Data:
________________________________________
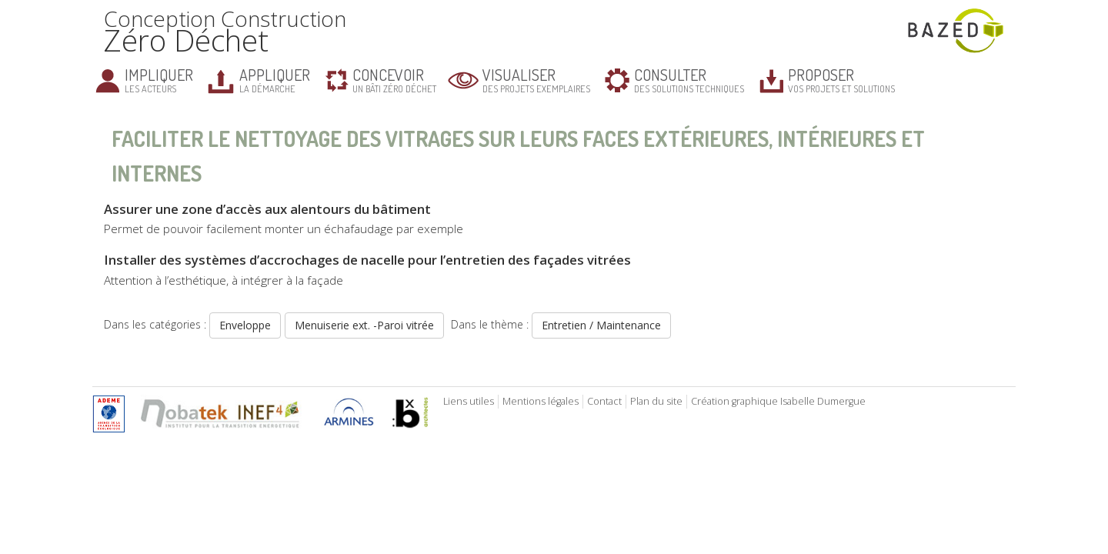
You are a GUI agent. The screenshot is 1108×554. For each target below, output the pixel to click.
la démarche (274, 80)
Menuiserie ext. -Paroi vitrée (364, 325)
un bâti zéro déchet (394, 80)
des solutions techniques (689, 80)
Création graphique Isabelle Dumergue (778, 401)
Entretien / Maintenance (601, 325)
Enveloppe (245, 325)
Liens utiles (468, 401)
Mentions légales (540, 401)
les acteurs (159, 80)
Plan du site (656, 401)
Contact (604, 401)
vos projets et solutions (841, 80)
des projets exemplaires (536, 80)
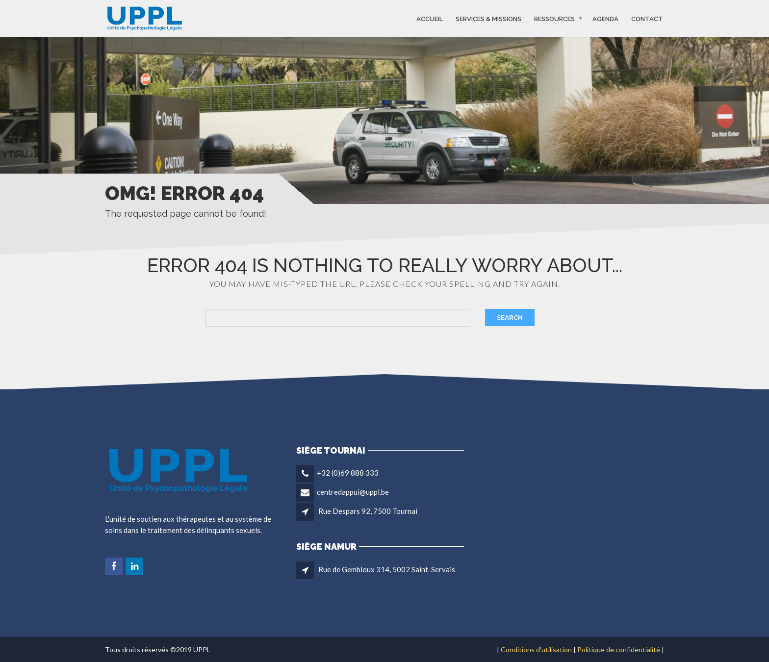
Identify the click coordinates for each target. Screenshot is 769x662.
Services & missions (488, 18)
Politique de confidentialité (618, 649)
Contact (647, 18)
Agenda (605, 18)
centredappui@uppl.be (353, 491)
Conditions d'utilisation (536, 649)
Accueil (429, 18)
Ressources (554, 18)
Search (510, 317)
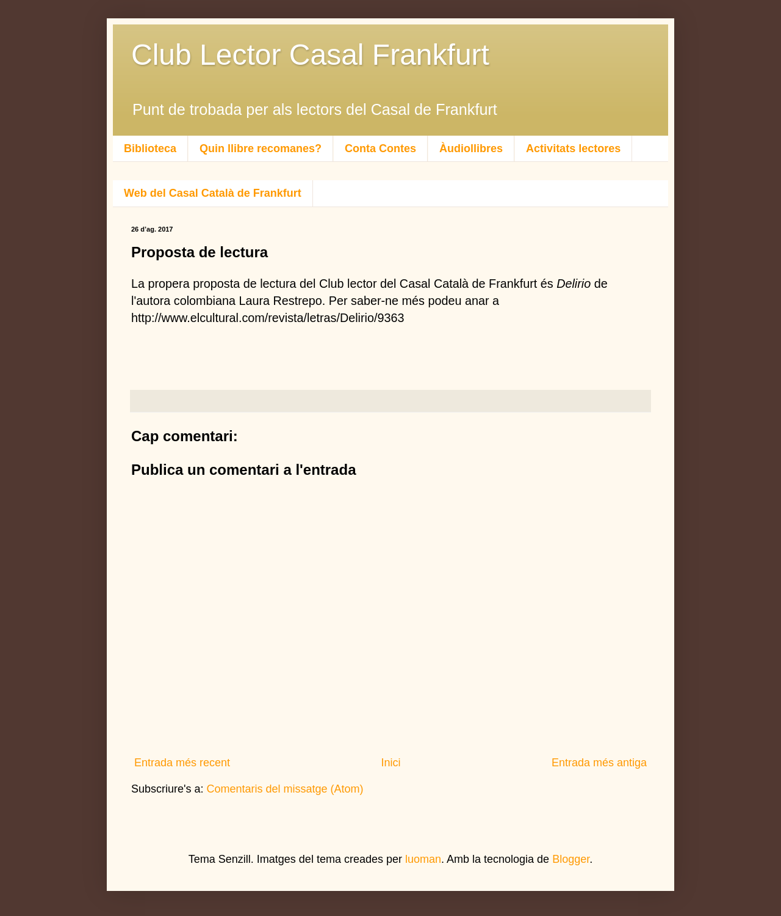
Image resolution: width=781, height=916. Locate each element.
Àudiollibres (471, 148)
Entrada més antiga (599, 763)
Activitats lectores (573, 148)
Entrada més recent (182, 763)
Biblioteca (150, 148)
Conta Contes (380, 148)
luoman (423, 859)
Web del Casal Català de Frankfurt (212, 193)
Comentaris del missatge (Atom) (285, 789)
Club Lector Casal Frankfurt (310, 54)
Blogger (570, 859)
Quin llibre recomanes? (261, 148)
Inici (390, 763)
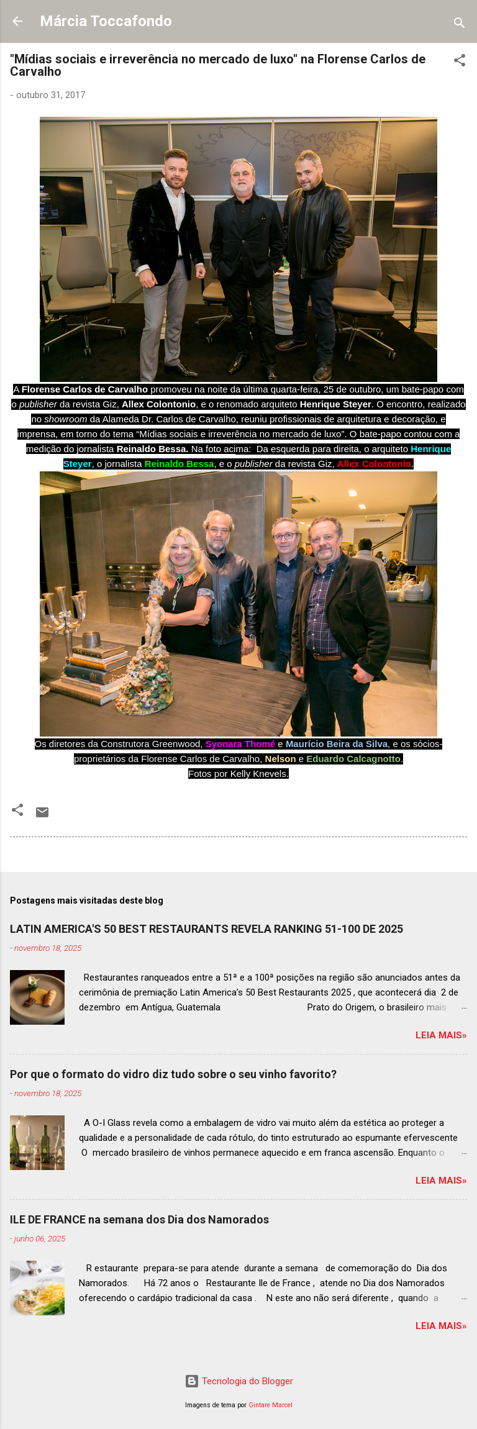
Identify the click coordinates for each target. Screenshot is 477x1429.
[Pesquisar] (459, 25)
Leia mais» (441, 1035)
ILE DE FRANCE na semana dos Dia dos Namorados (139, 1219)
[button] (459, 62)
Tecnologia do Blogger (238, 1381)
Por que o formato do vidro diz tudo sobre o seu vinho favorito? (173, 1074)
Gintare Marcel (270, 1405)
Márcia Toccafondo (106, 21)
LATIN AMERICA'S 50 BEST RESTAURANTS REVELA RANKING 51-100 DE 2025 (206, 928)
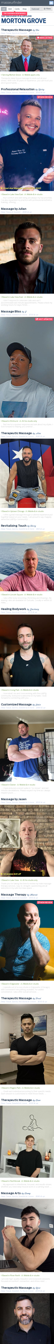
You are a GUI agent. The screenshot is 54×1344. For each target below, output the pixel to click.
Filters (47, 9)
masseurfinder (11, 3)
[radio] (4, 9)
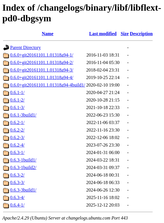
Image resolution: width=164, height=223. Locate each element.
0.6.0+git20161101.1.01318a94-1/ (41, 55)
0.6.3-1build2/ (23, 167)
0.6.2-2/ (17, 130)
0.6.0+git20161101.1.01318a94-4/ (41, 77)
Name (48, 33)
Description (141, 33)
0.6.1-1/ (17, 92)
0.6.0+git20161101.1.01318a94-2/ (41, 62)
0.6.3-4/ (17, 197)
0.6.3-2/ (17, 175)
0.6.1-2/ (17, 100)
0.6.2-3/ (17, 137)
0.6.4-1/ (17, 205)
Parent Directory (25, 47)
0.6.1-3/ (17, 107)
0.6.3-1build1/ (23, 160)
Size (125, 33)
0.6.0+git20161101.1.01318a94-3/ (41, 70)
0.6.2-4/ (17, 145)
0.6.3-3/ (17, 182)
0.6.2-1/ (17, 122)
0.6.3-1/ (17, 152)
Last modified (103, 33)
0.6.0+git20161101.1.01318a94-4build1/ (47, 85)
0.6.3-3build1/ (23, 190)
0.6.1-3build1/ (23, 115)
________________________________________
Work required: Rewrite every line of the records above as a numbered list, omitting blank lines and the pictures.

Exercise output:
1. You are a GUI agent. The screenshot is 1108×554. For each target below, output the pixel to click.
2. la démarche (274, 80)
3. Menuiserie ext. -Paroi vitrée (364, 325)
4. un bâti zéro déchet (394, 80)
5. des solutions techniques (689, 80)
6. Création graphique Isabelle Dumergue (778, 401)
7. Entretien / Maintenance (601, 325)
8. Enveloppe (245, 325)
9. Liens utiles (468, 401)
10. Mentions légales (540, 401)
11. les acteurs (159, 80)
12. Plan du site (656, 401)
13. Contact (604, 401)
14. vos projets et solutions (841, 80)
15. des projets exemplaires (536, 80)
16. Identify the click coordinates for each target. Screenshot is 769x662.
17. Services & missions (488, 18)
18. Politique de confidentialité (618, 649)
19. Contact (647, 18)
20. Agenda (605, 18)
21. centredappui@uppl.be (353, 491)
22. Conditions d'utilisation (536, 649)
23. Accueil (429, 18)
24. Ressources (554, 18)
25. Search (510, 317)
26. Image resolution: width=781, height=916. Locate each element.
27. Àudiollibres (471, 148)
28. Entrada més antiga (599, 763)
29. Activitats lectores (573, 148)
30. Entrada més recent (182, 763)
31. Biblioteca (150, 148)
32. Conta Contes (380, 148)
33. luoman (423, 859)
34. Web del Casal Català de Frankfurt (212, 193)
35. Comentaris del missatge (Atom) (285, 789)
36. Club Lector Casal Frankfurt (310, 54)
37. Blogger (570, 859)
38. Quin llibre recomanes? (261, 148)
39. Inici (390, 763)
40. Identify the click coordinates for each target. Screenshot is 477x1429.
41. [Pesquisar] (459, 25)
42. Leia mais» (441, 1035)
43. ILE DE FRANCE na semana dos Dia dos Namorados (139, 1219)
44. [button] (459, 62)
45. Tecnologia do Blogger (238, 1381)
46. Por que o formato do vidro diz tudo sobre o seu vinho favorito? (173, 1074)
47. Gintare Marcel (270, 1405)
48. Márcia Toccafondo (106, 21)
49. LATIN AMERICA'S 50 BEST RESTAURANTS REVELA RANKING 51-100 DE 2025 (206, 928)
50. You are a GUI agent. The screenshot is 54×1344. For each target below, output the pixel to click.
51. Filters (47, 9)
52. masseurfinder (11, 3)
53. [radio] (4, 9)
54. Image resolution: width=164, height=223. Locate each element.
55. 0.6.0+git20161101.1.01318a94-1/ (41, 55)
56. 0.6.3-1build2/ (23, 167)
57. 0.6.2-2/ (17, 130)
58. 0.6.0+git20161101.1.01318a94-4/ (41, 77)
59. Name (48, 33)
60. Description (141, 33)
61. 0.6.1-1/ (17, 92)
62. 0.6.0+git20161101.1.01318a94-2/ (41, 62)
63. 0.6.3-4/ (17, 197)
64. 0.6.3-2/ (17, 175)
65. 0.6.1-2/ (17, 100)
66. 0.6.2-3/ (17, 137)
67. 0.6.4-1/ (17, 205)
68. Parent Directory (25, 47)
69. 0.6.1-3/ (17, 107)
70. 0.6.3-1build1/ (23, 160)
71. Size (125, 33)
72. 0.6.0+git20161101.1.01318a94-3/ (41, 70)
73. 0.6.2-4/ (17, 145)
74. 0.6.3-3/ (17, 182)
75. 0.6.2-1/ (17, 122)
76. 0.6.3-1/ (17, 152)
77. Last modified (103, 33)
78. 0.6.0+git20161101.1.01318a94-4build1/ (47, 85)
79. 0.6.3-3build1/ (23, 190)
80. 0.6.1-3build1/ (23, 115)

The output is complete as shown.